## [DATASET EXCERPTS]
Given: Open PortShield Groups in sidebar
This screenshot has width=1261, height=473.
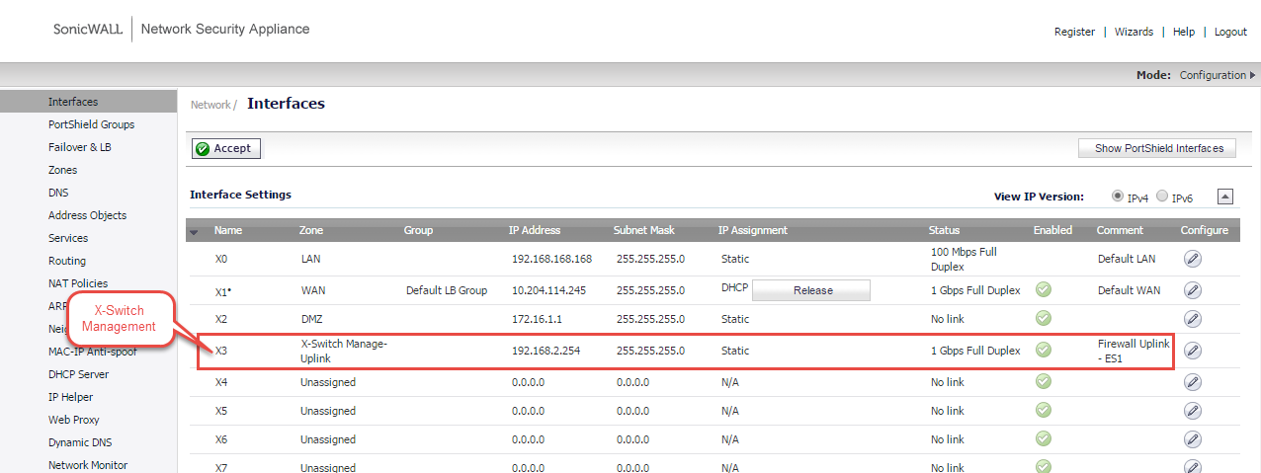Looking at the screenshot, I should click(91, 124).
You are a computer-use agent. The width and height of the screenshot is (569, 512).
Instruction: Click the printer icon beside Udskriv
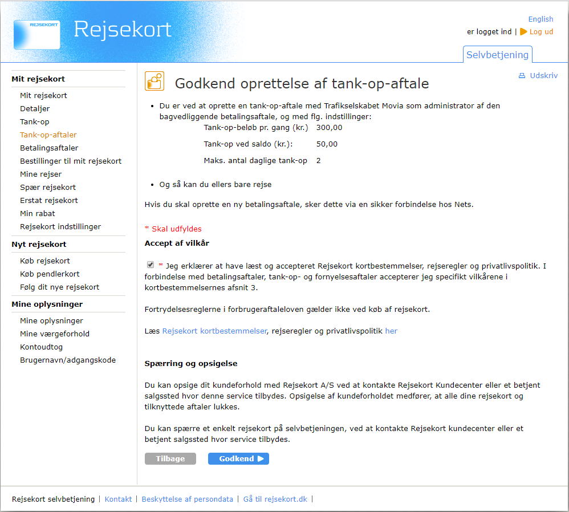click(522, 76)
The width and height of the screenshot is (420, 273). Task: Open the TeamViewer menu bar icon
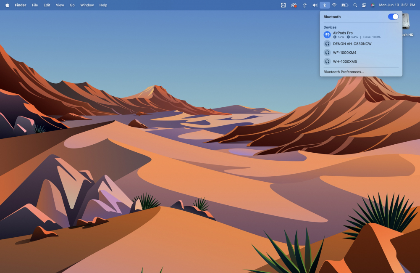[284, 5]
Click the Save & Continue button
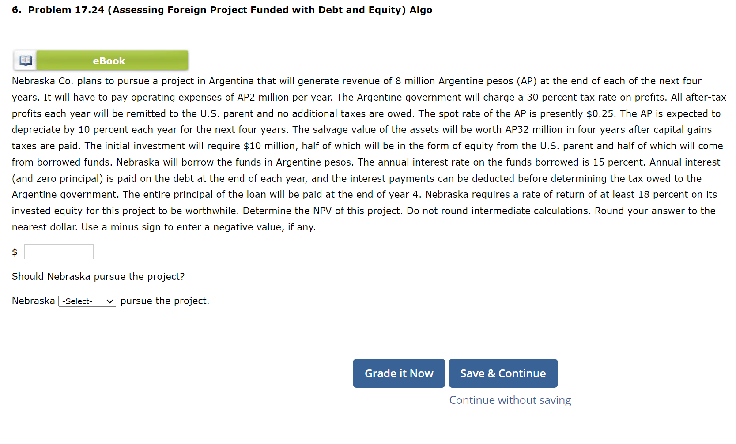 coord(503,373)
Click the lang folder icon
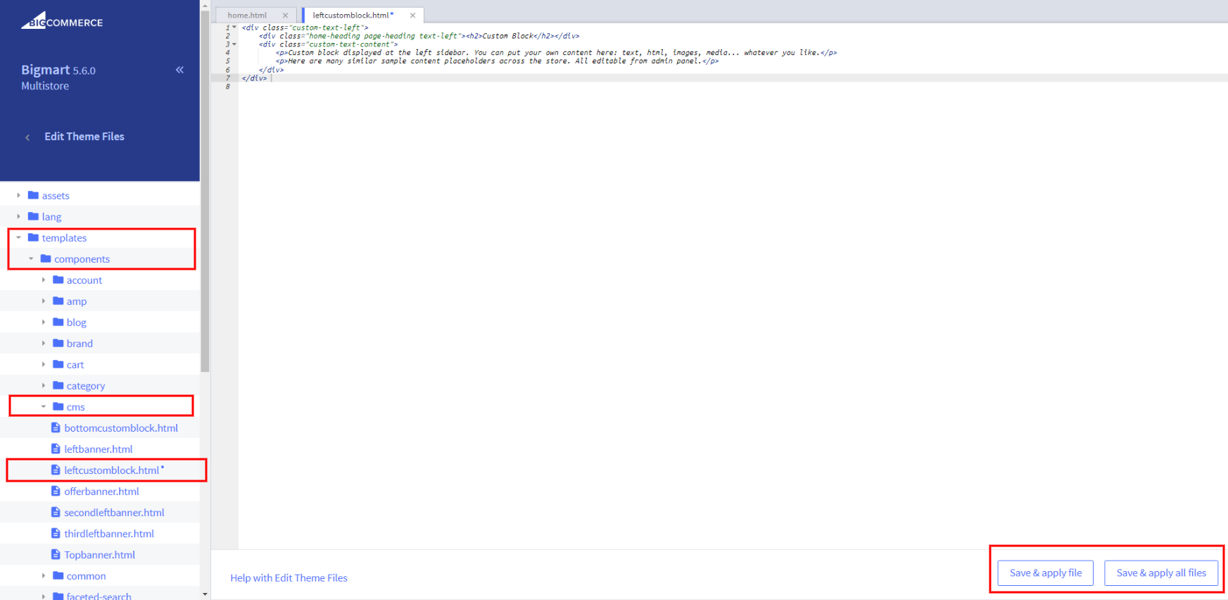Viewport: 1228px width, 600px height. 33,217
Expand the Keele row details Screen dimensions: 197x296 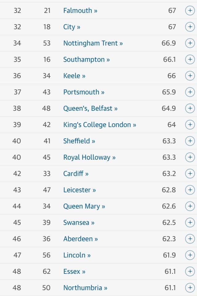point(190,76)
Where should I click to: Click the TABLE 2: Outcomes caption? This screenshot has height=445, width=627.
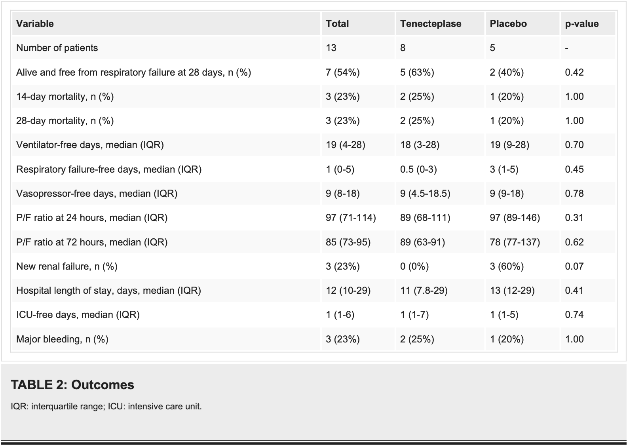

## [WORK INSTRUCTION]
With all pictures left out, please transcribe exactly the lines from the start of the material through the line with "You are a computer-use".

## [TASK SOLUTION]
Given: Open PortShield Groups in sidebar
This screenshot has width=1261, height=473.
Looking at the screenshot, I should click(91, 124).
You are a computer-use agent. The width and height of the screenshot is (569, 512).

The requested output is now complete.